-- start of Given passage --

Directly related to the Review of Article #4 prior (i.e., #4 of 9 on observational systems’ potentials here), these researchers found that Chicago teachers are, in general, positive about the evaluation system, primarily given the system’s observational component (i.e., the Charlotte Danielson Framework for Teaching, used twice per year for tenured teachers and that counts for 75% of teachers’ evaluation scores), and not given the inclusion of student growth in this evaluation system (that counts for the other 25%). Although researchers also found that overall satisfaction levels with the REACH system at large is declining at a statistically significant rate over time, as teachers get to know the system, perhaps, better.

This system, like the strong majority of others across the nation, is based on only these two components, although the growth measure includes a combination of two different metrics (i.e., value-added scores and growth on “performance tasks” as per the grades and subject areas taught). See more information about how these measures are broken down by teacher type in Table 1 (p. 107), and see also (p. 107) for the different types of measures used (e.g., the Northwest Evaluation Association’s Measures of Academic Progress assessment (NWEA-MAP), a Web-based, computer-adaptive, multiple-choice assessment, that is used to measure value-added scores for teachers in grades 3-8).

As for the student growth component, more specifically, when researchers asked teachers “if their evaluation relies too heavily on student growth, 65% of teachers agreed or strongly agreed” (p. 112); “Fifty percent of teachers disagreed or strongly disagreed that NWEA-MAP [and other off-the-shelf tests used to measure growth in CPS offered] a fair assessment of their student’s learning” (p. 112); “teachers expressed concerns about the narrow representation of student learning that is measured by standardized tests and the increase in the already heavy testing burden on teachers and students” (p. 112); and “Several teachers also expressed concerns that measures of student growth were unfair to teachers in more challenging schools [i.e., bias], because student growth is related to the supports that students may or may not receive outside of the classroom” (p. 112). “One teacher explained this concern [writing]: “I think the part that I find unfair is that so much of what goes on in these kids’ lives is affecting their academics, and those are things that a
teacher cannot possibly control” (p. 112).

As for the performance tasks meant to compliment (or serve as) the student growth or VAM measure, teachers were discouraged with this being so subjective, and susceptible to distortion because teachers “score their own students’ performance tasks at both the beginning and end of the year. Teachers noted that if they wanted to maximize their student growth score, they could simply give all students a low score on the beginning-of-year task and a higher score at the end of the year” (p. 113).

-- end of Given passage --
-- start of Given records --

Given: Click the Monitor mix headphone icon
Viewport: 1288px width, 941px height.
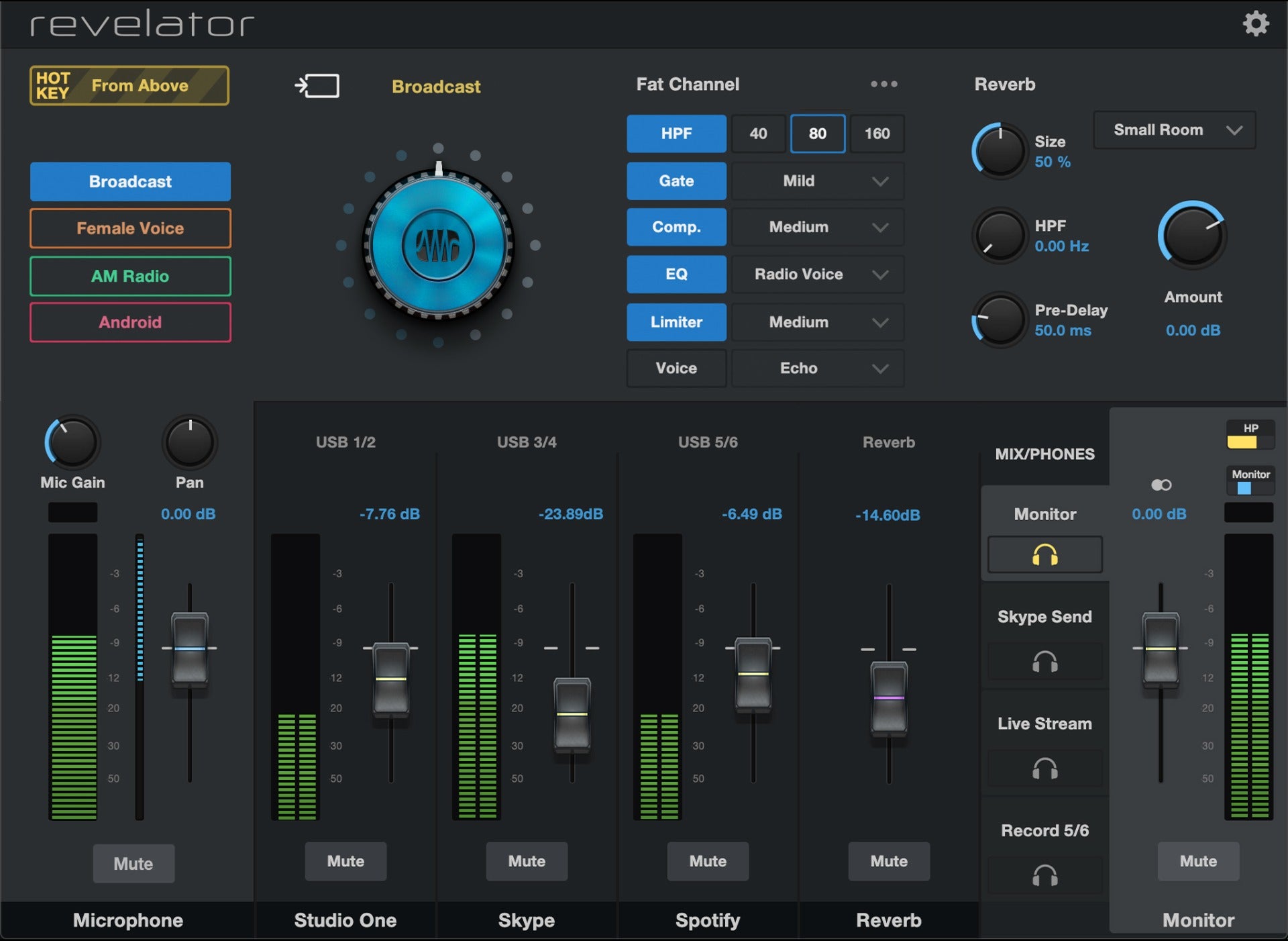Looking at the screenshot, I should click(1044, 555).
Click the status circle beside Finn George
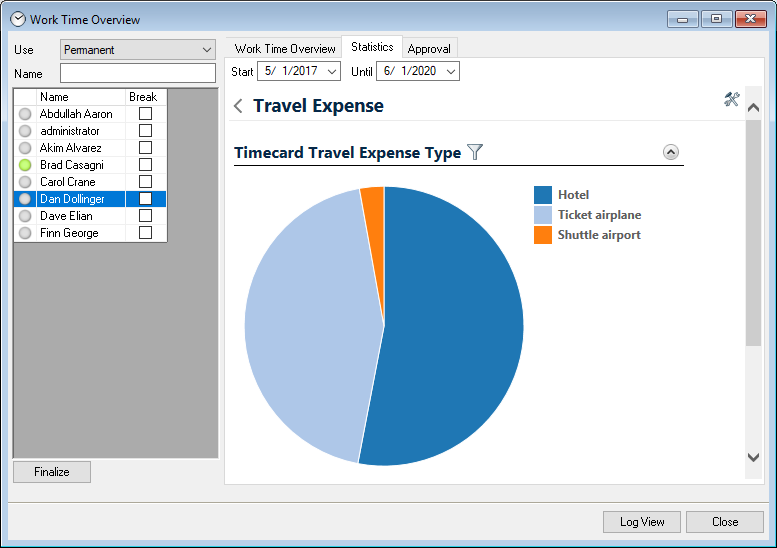777x548 pixels. (x=25, y=233)
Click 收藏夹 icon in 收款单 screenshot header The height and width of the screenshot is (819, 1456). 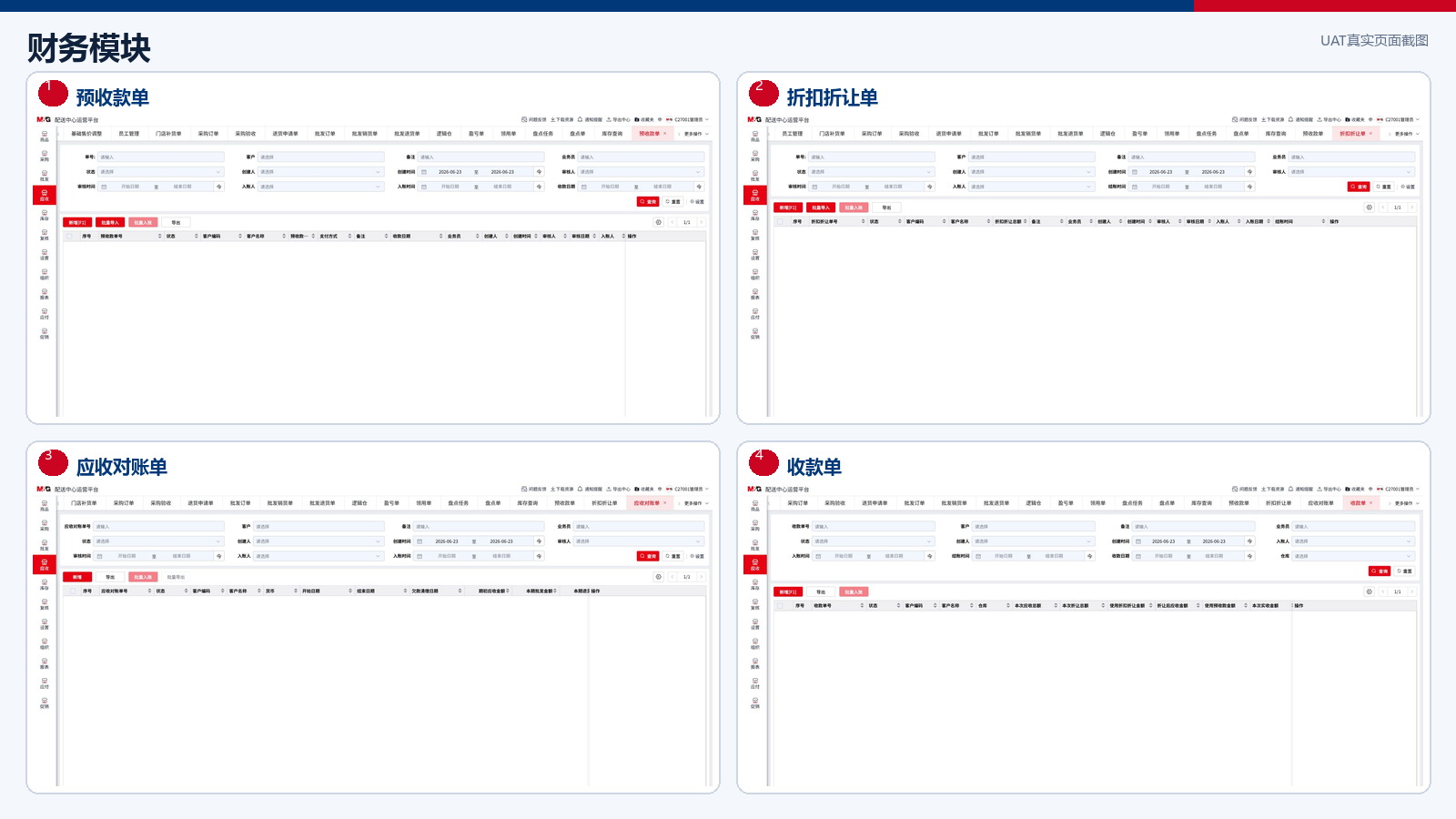[1348, 489]
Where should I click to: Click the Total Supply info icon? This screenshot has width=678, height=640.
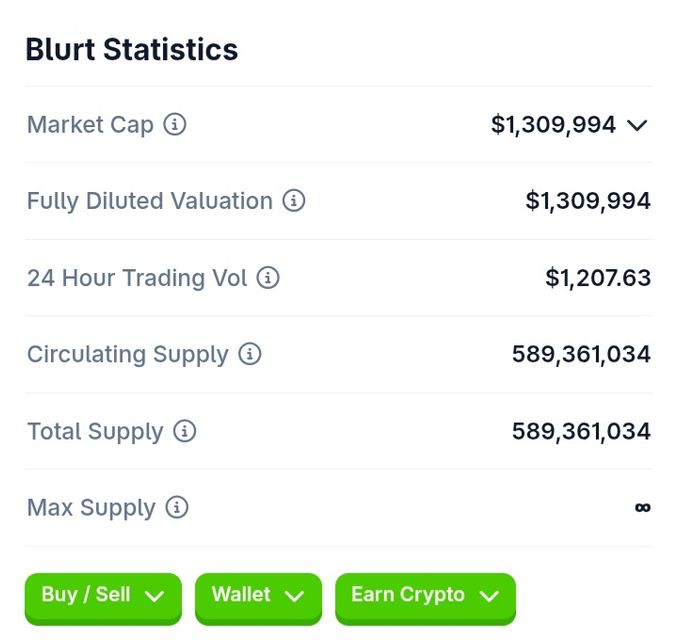pyautogui.click(x=185, y=431)
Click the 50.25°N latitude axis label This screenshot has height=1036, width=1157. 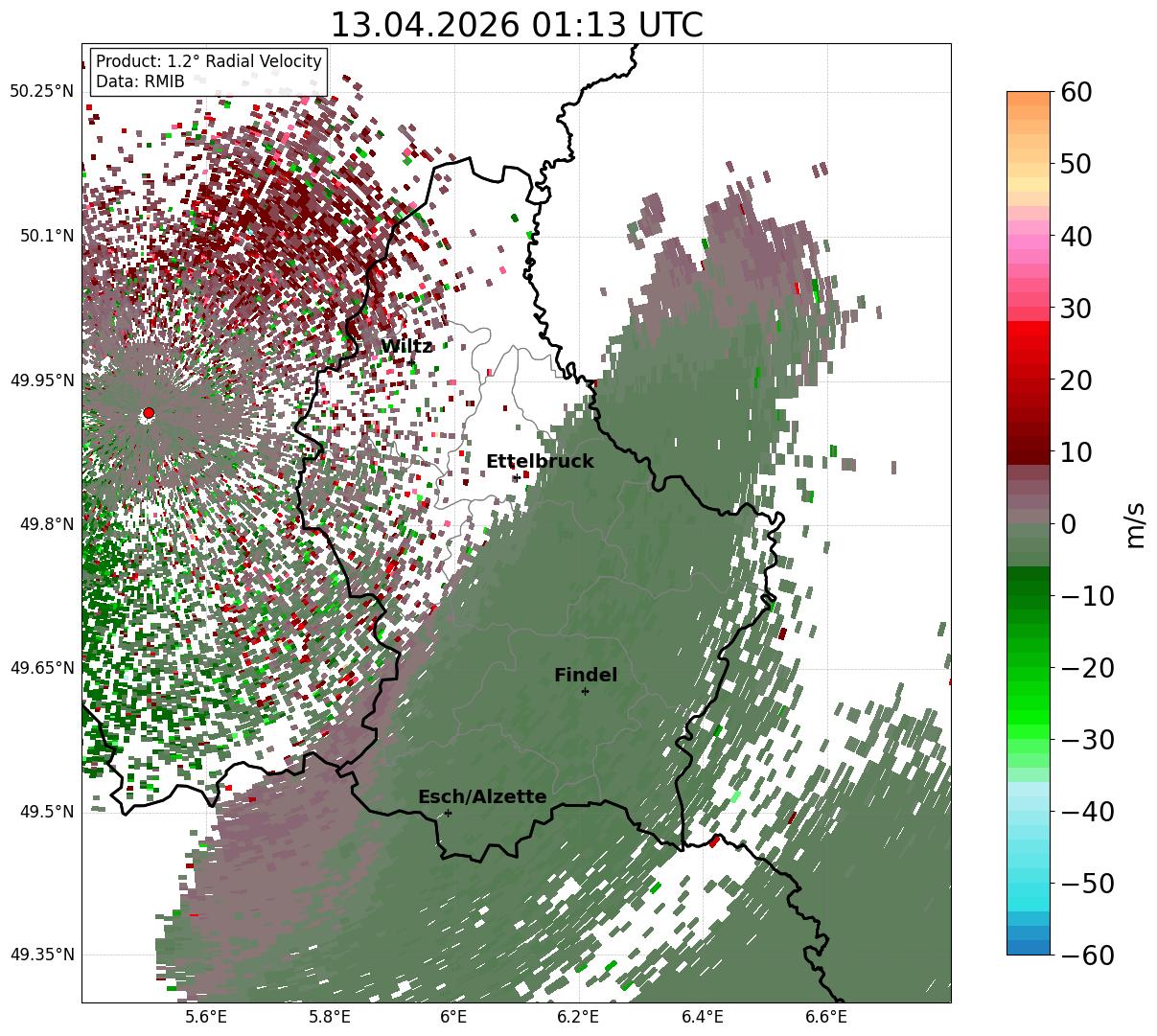pyautogui.click(x=41, y=92)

-- end of Given records --

(What to do):
1. According to the passage on Chicago's REACH teacher evaluation system, what percentage of teachers agreed or strongly agreed that their evaluation relies too heavily on student growth?
2. Pick up the passage on Chicago's REACH teacher evaluation system from where it stops and continue writing it.

(Results of the exercise):
1. 65%

2.
As for the observational component, however, researchers found that “almost 90% of teachers agreed that the feedback they were provided in post-observation conferences” (p. 111) was of highest value; the observational processes but more importantly the post-observational processes made them and their supervisors more accountable for their effectiveness, and more importantly their improvement. While in the conclusions section of this article authors stretch this finding out a bit, writing that “Overall, this study finds that there is promise in teacher evaluation reform in Chicago,” (p. 114) as primarily based on their findings about “the new observation process” (p. 114) being used in CPS, recall from the Review of Article #4 prior (i.e., #4 of 9 on observational systems’ potentials here), these observational systems are not “new and improved.” Rather, these are the same observational systems that, given their levels of subjectivity featured and highlighted in reports like “The Widget Effect” (here), brought us to our now (over)reliance on VAMs.

Researchers also found that teachers were generally confused about the REACH system, and what actually “counted” and for how much in their evaluations. The most confusion surrounded the student growth or value-added component, as (based on prior research) would be expected. Beginning teachers reported more clarity, than did relatively more experienced teachers, high school teachers, and teachers of special education students, and all of this was related to the extent to which a measure of student growth directly impacted teachers’ evaluations. Teachers receiving school-wide value-added scores were also relatively more critical.

Lastly, researchers found that in 2014, “79% of teachers reported that the evaluation process had increased their levels of stress and anxiety, and almost 60% of teachers
agreed or strongly agreed the evaluation process takes more effort than the results are worth.” Again, beginning teachers were “consistently more positive on all…measures than veteran teachers; elementary teachers were consistently more positive than high
school teachers, special education teachers were significantly more negative about student growth than general teachers,” and the like (p. 113). And all of this was positively and significantly related to teachers’ perceptions of their school’s leadership, perceptions of the professional communities at their schools, and teachers’ perceptions of evaluation writ large.


If interested, see the Review of Article #1 – the introduction to the special issue here; see the Review of Article #2 – on VAMs’ measurement errors, issues with retroactive revisions, and (more) problems with using standardized tests in VAMs here; see the Review of Article #3 – on VAMs’ potentials here; and see the Review of Article #4 – on observational systems’ potentials here.

Article #5 Reference: Jiang, J. Y., Sporte, S. E., & Luppescu, S. (2015). Teacher perspectives on evaluation reform: Chicago’s REACH students. Educational Researcher, 44(2), 105-116. doi:10.3102/0013189X15575517

Special Issue of “Educational Researcher” (Paper #4 of 9): Make Room VAMs for Observations

Recall that the peer-reviewed journal Educational Researcher (ER) – recently published a “Special Issue” including nine articles examining value-added measures (VAMs). I have reviewed the next of nine articles (#4 of 9) here, titled “Make Room Value-Added: Principals’ Human Capital Decisions and the Emergence of Teacher Observation Data. This one is authored by Ellen Goldring, Jason A. Grissom, Christine Neumerski, Marisa Cannata, Mollie Rubin, Timothy Drake, and Patrick Schuermann, all of whom are associated with Vanderbilt University.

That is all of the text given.